(Stored entries)
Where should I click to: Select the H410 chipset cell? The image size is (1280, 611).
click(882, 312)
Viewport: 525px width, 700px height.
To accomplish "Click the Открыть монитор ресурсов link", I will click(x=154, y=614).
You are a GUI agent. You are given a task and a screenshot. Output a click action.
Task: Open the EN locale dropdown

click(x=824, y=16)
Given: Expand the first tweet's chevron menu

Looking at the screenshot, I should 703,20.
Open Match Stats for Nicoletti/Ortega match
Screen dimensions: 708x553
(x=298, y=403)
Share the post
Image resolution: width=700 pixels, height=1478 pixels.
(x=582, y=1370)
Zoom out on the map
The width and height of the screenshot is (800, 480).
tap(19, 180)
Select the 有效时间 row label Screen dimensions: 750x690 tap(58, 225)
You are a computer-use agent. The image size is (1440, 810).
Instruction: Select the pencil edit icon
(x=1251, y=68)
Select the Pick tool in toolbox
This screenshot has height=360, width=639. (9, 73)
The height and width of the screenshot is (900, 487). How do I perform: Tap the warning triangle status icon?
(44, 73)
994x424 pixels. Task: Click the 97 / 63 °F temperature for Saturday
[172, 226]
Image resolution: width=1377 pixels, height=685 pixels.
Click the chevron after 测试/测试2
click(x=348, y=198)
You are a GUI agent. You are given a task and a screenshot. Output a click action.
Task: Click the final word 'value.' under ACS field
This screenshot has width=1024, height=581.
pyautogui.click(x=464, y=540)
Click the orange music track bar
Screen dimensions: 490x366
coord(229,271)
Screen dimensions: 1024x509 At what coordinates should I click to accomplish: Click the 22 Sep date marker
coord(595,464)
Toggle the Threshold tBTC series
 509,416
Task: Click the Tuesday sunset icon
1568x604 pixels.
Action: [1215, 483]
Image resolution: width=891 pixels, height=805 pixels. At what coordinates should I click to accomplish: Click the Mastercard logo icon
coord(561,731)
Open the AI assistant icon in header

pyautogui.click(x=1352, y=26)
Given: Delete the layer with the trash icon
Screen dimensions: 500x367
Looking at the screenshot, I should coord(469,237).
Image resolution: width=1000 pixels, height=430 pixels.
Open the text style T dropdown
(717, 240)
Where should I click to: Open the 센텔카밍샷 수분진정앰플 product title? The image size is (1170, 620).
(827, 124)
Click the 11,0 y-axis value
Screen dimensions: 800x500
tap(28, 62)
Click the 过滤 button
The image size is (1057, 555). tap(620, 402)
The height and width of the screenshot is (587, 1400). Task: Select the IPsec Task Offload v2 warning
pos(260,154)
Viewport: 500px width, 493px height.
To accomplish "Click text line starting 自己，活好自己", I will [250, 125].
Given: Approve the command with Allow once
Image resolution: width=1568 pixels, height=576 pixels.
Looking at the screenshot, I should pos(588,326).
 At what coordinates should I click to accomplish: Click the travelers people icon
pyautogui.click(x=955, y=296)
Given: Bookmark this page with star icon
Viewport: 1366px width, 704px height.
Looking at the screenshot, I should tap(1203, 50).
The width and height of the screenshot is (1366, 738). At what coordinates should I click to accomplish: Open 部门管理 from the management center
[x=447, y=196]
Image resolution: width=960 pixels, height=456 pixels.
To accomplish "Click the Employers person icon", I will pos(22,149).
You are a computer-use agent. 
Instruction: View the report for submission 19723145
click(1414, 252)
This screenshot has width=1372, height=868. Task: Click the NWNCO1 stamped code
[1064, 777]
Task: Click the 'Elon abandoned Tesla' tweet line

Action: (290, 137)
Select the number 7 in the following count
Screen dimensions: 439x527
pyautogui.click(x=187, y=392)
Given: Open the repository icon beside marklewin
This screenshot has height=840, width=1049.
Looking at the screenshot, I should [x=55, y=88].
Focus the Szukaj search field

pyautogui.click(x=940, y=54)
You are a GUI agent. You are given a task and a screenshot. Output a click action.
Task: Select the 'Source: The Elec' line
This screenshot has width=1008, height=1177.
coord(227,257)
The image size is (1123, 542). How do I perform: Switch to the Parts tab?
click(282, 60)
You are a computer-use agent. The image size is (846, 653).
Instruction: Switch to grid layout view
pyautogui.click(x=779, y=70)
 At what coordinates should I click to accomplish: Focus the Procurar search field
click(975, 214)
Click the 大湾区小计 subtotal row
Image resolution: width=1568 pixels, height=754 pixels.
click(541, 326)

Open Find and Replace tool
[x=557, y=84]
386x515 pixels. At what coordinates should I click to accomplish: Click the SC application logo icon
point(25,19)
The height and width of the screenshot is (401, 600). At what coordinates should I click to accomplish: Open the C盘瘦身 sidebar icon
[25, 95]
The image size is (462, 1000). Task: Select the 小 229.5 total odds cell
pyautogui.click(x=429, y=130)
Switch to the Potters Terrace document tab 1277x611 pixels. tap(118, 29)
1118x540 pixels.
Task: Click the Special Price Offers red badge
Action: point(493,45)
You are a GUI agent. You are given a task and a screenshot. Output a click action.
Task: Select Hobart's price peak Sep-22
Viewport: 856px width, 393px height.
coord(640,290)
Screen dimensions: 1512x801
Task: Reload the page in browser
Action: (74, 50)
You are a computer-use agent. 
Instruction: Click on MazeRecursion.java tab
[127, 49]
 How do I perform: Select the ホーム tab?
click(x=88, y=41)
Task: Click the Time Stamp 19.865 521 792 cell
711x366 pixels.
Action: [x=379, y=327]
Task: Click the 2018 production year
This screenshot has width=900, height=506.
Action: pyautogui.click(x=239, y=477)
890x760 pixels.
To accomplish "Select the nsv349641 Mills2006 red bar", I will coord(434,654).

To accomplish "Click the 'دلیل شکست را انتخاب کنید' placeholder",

* [Task item]
Count of lines with "computer": please work it out for the entries above and give the number by itself.

* [Task solution]
4